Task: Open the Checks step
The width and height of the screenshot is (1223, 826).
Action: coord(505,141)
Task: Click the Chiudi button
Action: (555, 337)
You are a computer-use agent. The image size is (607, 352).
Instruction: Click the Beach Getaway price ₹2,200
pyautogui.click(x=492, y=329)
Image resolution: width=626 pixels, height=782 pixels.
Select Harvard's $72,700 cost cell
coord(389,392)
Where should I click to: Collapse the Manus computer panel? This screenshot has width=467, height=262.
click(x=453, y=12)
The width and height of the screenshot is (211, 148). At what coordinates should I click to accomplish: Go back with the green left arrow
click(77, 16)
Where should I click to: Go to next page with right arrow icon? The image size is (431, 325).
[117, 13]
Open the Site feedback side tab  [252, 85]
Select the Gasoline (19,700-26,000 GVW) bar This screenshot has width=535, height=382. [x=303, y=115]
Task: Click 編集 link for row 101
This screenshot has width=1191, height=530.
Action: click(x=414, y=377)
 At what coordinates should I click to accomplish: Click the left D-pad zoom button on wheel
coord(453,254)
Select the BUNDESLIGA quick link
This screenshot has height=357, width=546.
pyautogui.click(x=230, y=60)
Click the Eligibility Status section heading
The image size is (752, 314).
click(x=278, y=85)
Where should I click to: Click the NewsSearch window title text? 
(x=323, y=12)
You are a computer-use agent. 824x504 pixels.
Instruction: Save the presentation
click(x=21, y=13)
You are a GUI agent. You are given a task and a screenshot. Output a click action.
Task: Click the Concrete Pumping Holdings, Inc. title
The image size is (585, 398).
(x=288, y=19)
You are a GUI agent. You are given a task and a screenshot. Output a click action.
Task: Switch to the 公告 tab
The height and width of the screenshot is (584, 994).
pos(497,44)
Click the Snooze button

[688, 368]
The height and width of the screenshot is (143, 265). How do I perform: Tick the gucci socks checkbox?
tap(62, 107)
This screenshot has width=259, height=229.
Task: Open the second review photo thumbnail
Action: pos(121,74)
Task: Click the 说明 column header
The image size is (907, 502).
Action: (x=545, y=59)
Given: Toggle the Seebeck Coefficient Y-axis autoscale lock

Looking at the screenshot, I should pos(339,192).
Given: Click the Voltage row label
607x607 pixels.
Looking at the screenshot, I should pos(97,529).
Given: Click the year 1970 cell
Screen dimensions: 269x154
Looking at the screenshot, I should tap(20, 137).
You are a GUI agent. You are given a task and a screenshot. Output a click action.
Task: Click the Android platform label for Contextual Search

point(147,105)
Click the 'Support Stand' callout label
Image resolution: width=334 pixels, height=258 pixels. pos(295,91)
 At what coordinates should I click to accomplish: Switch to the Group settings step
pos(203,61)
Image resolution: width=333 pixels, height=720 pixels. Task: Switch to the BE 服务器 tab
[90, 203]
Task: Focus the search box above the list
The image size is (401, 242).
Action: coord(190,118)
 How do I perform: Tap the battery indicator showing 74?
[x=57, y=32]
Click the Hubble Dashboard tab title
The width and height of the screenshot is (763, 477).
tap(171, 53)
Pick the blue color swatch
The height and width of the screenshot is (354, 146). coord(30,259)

========================================

--- TASK REQUIREMENTS ---
Your response should consist of the records, printed exactly.

--- COMPLETED EXERCISE ---
Task: Open the Checks step
The width and height of the screenshot is (1223, 826).
Action: coord(505,141)
Task: Click the Chiudi button
Action: (555, 337)
You are a computer-use agent. The image size is (607, 352).
Instruction: Click the Beach Getaway price ₹2,200
pyautogui.click(x=492, y=329)
Image resolution: width=626 pixels, height=782 pixels.
Select Harvard's $72,700 cost cell
coord(389,392)
Where should I click to: Collapse the Manus computer panel? This screenshot has width=467, height=262.
click(x=453, y=12)
The width and height of the screenshot is (211, 148). At what coordinates should I click to accomplish: Go back with the green left arrow
click(77, 16)
Where should I click to: Go to next page with right arrow icon? The image size is (431, 325).
[117, 13]
Open the Site feedback side tab  [252, 85]
Select the Gasoline (19,700-26,000 GVW) bar This screenshot has width=535, height=382. [x=303, y=115]
Task: Click 編集 link for row 101
This screenshot has width=1191, height=530.
Action: click(x=414, y=377)
 At what coordinates should I click to accomplish: Click the left D-pad zoom button on wheel
coord(453,254)
Select the BUNDESLIGA quick link
This screenshot has height=357, width=546.
pyautogui.click(x=230, y=60)
Click the Eligibility Status section heading
The image size is (752, 314).
click(x=278, y=85)
Where should I click to: Click the NewsSearch window title text? 
(x=323, y=12)
You are a computer-use agent. 824x504 pixels.
Instruction: Save the presentation
click(x=21, y=13)
You are a GUI agent. You are given a task and a screenshot. Output a click action.
Task: Click the Concrete Pumping Holdings, Inc. title
The image size is (585, 398).
(x=288, y=19)
You are a GUI agent. You are given a task and a screenshot. Output a click action.
Task: Switch to the 公告 tab
The height and width of the screenshot is (584, 994).
pos(497,44)
Click the Snooze button

[688, 368]
The height and width of the screenshot is (143, 265). How do I perform: Tick the gucci socks checkbox?
tap(62, 107)
This screenshot has width=259, height=229.
Task: Open the second review photo thumbnail
Action: pos(121,74)
Task: Click the 说明 column header
The image size is (907, 502).
Action: (x=545, y=59)
Given: Toggle the Seebeck Coefficient Y-axis autoscale lock

Looking at the screenshot, I should pos(339,192).
Given: Click the Voltage row label
607x607 pixels.
Looking at the screenshot, I should pos(97,529).
Given: Click the year 1970 cell
Screen dimensions: 269x154
Looking at the screenshot, I should tap(20, 137).
You are a GUI agent. You are given a task and a screenshot. Output a click action.
Task: Click the Android platform label for Contextual Search

point(147,105)
Click the 'Support Stand' callout label
Image resolution: width=334 pixels, height=258 pixels. pos(295,91)
 At what coordinates should I click to accomplish: Switch to the Group settings step
pos(203,61)
Image resolution: width=333 pixels, height=720 pixels. Task: Switch to the BE 服务器 tab
[90, 203]
Task: Focus the search box above the list
The image size is (401, 242).
Action: coord(190,118)
 How do I perform: Tap the battery indicator showing 74?
[x=57, y=32]
Click the Hubble Dashboard tab title
The width and height of the screenshot is (763, 477).
tap(171, 53)
Pick the blue color swatch
The height and width of the screenshot is (354, 146). coord(30,259)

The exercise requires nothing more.